— To do —
Select every line below containing the word "accomplish".

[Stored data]
____

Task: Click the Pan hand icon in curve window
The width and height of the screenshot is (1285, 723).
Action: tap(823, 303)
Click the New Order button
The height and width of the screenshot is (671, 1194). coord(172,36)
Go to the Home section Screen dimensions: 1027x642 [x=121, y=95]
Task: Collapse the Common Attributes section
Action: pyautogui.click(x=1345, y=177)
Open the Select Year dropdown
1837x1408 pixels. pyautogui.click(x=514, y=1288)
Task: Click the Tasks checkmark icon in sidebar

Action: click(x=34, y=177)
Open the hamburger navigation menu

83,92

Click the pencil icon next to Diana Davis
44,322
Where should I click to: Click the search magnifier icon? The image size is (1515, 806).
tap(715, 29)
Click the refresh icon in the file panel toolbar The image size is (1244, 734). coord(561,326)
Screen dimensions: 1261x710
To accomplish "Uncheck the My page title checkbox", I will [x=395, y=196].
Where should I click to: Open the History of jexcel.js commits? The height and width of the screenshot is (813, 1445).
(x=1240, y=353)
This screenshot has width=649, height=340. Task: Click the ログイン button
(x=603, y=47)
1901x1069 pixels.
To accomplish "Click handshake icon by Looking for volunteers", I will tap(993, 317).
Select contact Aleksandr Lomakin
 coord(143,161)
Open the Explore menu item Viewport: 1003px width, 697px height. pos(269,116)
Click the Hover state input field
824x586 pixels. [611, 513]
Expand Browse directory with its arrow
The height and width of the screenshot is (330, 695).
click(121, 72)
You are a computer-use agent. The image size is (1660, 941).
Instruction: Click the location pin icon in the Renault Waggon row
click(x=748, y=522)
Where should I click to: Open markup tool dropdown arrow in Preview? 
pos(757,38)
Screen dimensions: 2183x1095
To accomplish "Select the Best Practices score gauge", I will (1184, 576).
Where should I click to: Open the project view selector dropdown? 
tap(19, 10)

____

— Solution —
To accomplish "Uncheck the My page title checkbox", I will [x=395, y=196].
To accomplish "Click handshake icon by Looking for volunteers", I will tap(993, 317).
To accomplish "Select the Best Practices score gauge", I will (1184, 576).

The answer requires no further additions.